BEYROUTH: Il faut donner à l'armée libanaise les moyens de désarmer le Hezbollah pro-iranien, a affirmé à l'AFP le chef de la diplomatie française Jean-Noël Barrot, attendu vendredi à Beyrouth dans le cadre d'une tournée régionale.

"La vision de la France au Liban, c'est celle d'un État fort, souverain, disposant du monopole des armes (...). La première étape pour accomplir cette mission, c'est de donner aux forces armées libanaises les moyens de poursuivre le travail de désarmement du Hezbollah", a déclaré le ministre.
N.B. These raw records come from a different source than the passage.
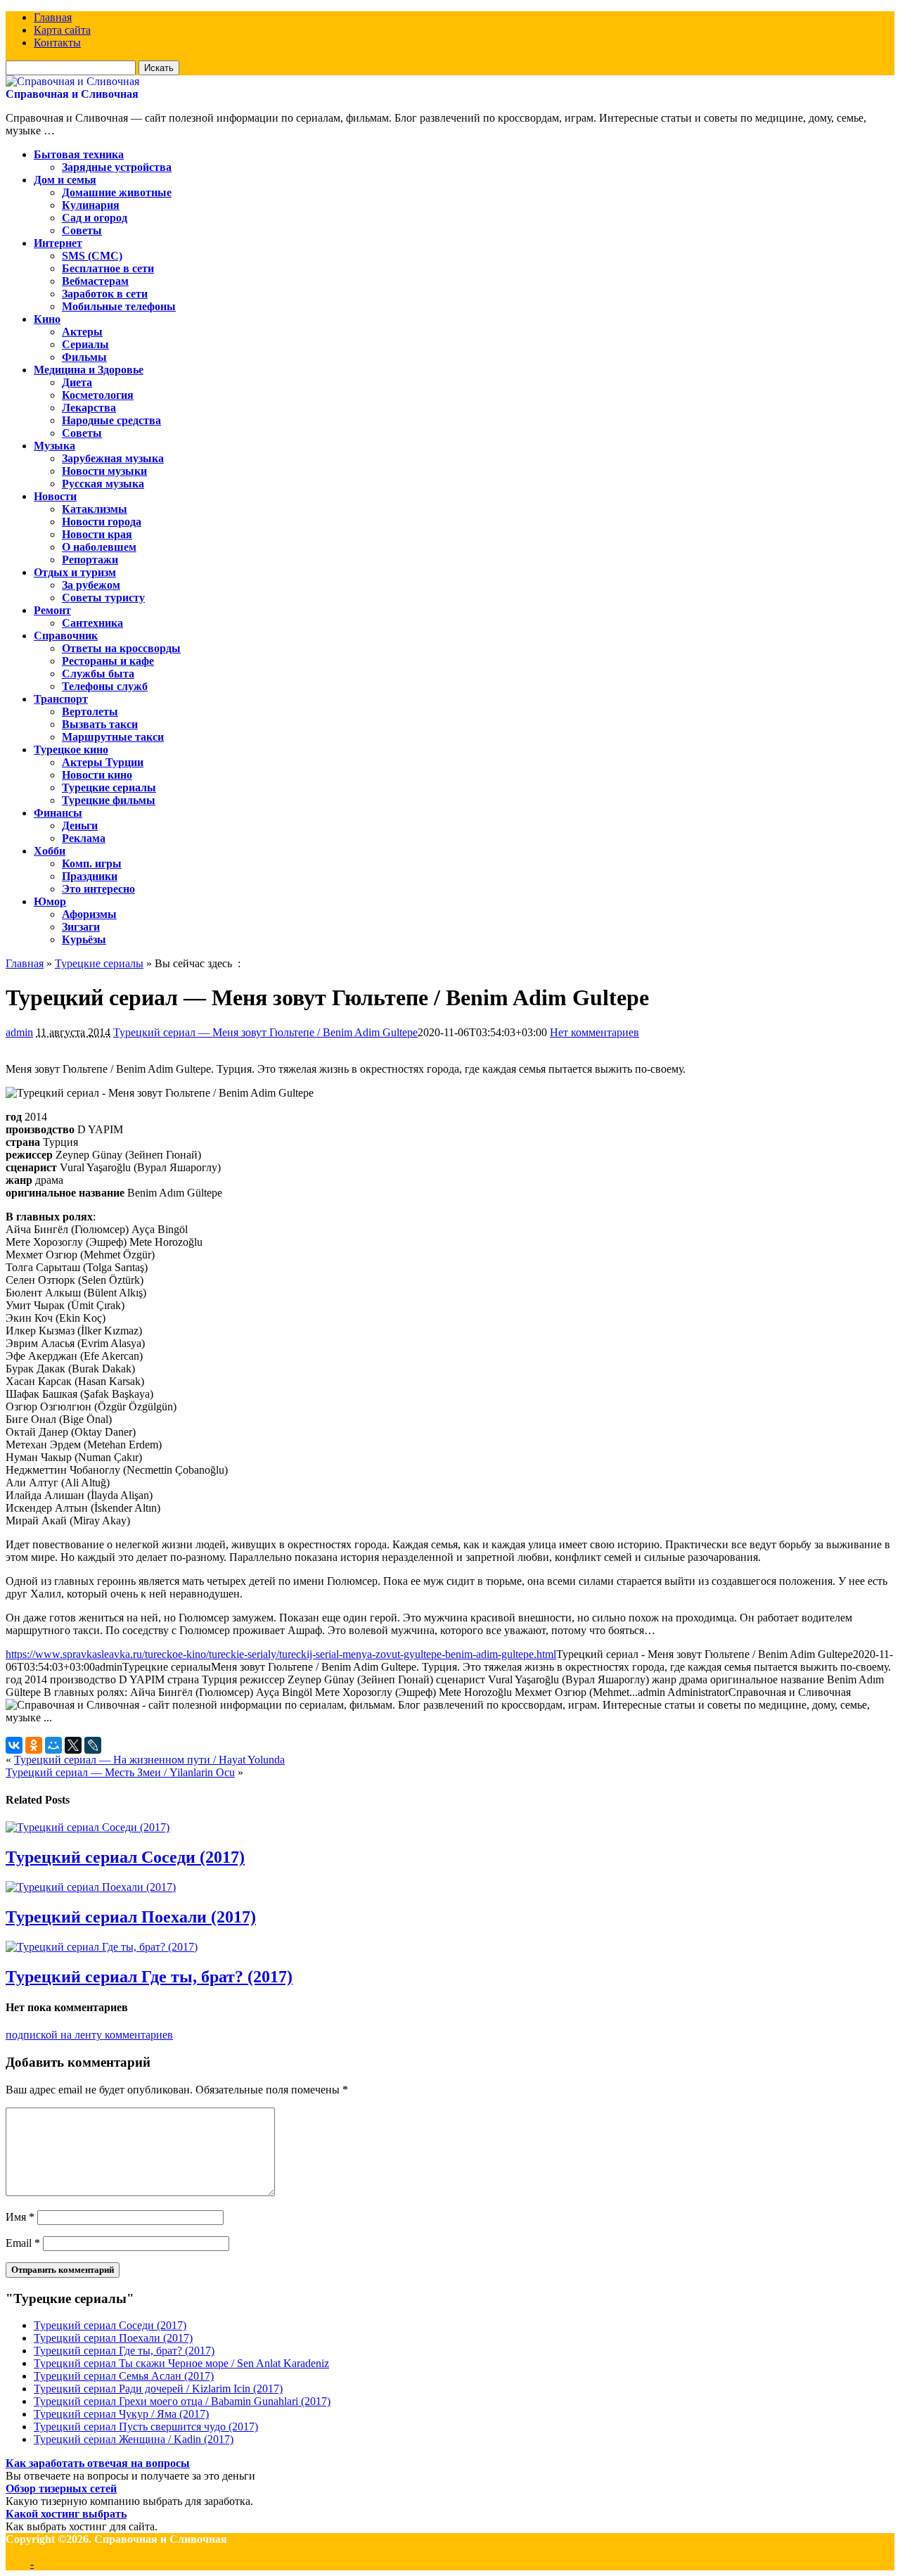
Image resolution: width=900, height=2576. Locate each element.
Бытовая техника (79, 154)
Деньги (80, 825)
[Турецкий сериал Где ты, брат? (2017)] (102, 1947)
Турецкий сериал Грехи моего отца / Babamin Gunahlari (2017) (182, 2401)
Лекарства (89, 408)
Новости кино (97, 775)
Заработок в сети (105, 294)
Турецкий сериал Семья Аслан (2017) (124, 2376)
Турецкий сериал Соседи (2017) (125, 1857)
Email (23, 2243)
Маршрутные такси (113, 737)
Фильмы (84, 357)
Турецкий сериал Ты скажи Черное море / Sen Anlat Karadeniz (181, 2363)
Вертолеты (90, 712)
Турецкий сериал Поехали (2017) (131, 1917)
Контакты (57, 43)
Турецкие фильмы (108, 800)
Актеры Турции (102, 762)
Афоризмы (89, 914)
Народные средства (111, 420)
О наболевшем (99, 547)
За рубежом (91, 585)
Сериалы (85, 344)
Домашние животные (117, 192)
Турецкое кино (71, 749)
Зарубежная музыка (113, 458)
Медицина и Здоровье (88, 370)
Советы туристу (103, 598)
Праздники (89, 876)
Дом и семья (65, 180)
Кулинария (91, 205)
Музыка (54, 446)
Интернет (58, 243)
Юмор (50, 901)
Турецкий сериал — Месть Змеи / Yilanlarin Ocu (120, 1772)
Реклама (83, 838)
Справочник (66, 636)
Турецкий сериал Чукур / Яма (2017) (121, 2414)
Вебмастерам (95, 281)
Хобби (49, 851)
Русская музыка (103, 484)
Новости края (97, 534)
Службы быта (98, 674)
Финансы (58, 813)
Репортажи (90, 560)
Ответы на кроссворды (121, 648)
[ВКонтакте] (14, 1745)
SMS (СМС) (92, 256)
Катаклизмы (94, 509)
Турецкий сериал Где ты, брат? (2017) (149, 1977)
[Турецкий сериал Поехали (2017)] (91, 1887)
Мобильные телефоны (119, 306)
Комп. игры (92, 863)
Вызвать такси (100, 724)
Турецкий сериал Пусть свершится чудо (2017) (146, 2426)
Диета (77, 382)
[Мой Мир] (53, 1745)
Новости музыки (104, 471)
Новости (55, 496)
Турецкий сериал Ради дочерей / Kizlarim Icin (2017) (158, 2389)
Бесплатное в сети (108, 268)
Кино (47, 319)
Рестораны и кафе (108, 661)
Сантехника (92, 623)
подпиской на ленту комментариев (89, 2035)
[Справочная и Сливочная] (72, 81)
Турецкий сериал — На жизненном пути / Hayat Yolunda (149, 1760)
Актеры (82, 332)
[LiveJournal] (92, 1745)
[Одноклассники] (33, 1745)
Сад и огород (94, 218)
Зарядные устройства (117, 167)
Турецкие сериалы (109, 787)
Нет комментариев (594, 1032)
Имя (20, 2217)
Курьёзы (84, 939)
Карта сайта (62, 30)
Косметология (98, 395)
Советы (82, 230)
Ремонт (52, 610)
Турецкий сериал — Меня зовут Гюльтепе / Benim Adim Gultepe (265, 1032)
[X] (73, 1745)
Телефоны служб (105, 686)
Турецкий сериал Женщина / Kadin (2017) (133, 2439)
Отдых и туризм (75, 572)
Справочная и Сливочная (72, 94)
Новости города (101, 522)
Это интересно (98, 889)
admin (19, 1032)
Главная (53, 17)
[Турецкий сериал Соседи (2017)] (87, 1827)
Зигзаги (81, 927)
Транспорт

Jean-Noël Barrot a indiqué se rendre à Beyrouth "pour préparer la conférence consacrée au soutien aux forces armées libanaises" que Paris accueille le 5 mars.

Seul groupe libanais armé, le Hezbollah est sorti affaibli de sa dernière guerre avec Israël, qui a pris fin en novembre 2024.

Conformément à l'accord de cessez-le-feu, l'armée libanaise a annoncé début janvier avoir achevé la première phase de son plan de désarmement du Hezbollah, qui couvre la région entre la frontière israélienne et le fleuve Litani, une trentaine de kilomètres plus au nord.

"Le gouvernement libanais a pris ses responsabilités en engageant et en menant jusqu'à son terme la première phase de ce plan de désarmement", a souligné Jean-Noël Barrot.

"C'est la deuxième phase qui doit désormais s'ouvrir et le plan associé à cette deuxième phase doit être présenté dans les prochains jours, et en tout état de cause avant que la conférence ne se tienne", a-t-il poursuivi.

La deuxième phase du plan concerne le secteur entre le Litani et le fleuve Awali, à une quarantaine de km au sud de Beyrouth. Le Hezbollah affirme refuser de remettre ses armes au nord du Litani.

Le ministre français des Affaires étrangères doit rencontrer vendredi les principaux responsables libanais à Beyrouth, dernière étape d'une tournée qui l'a mené en Syrie et en Irak.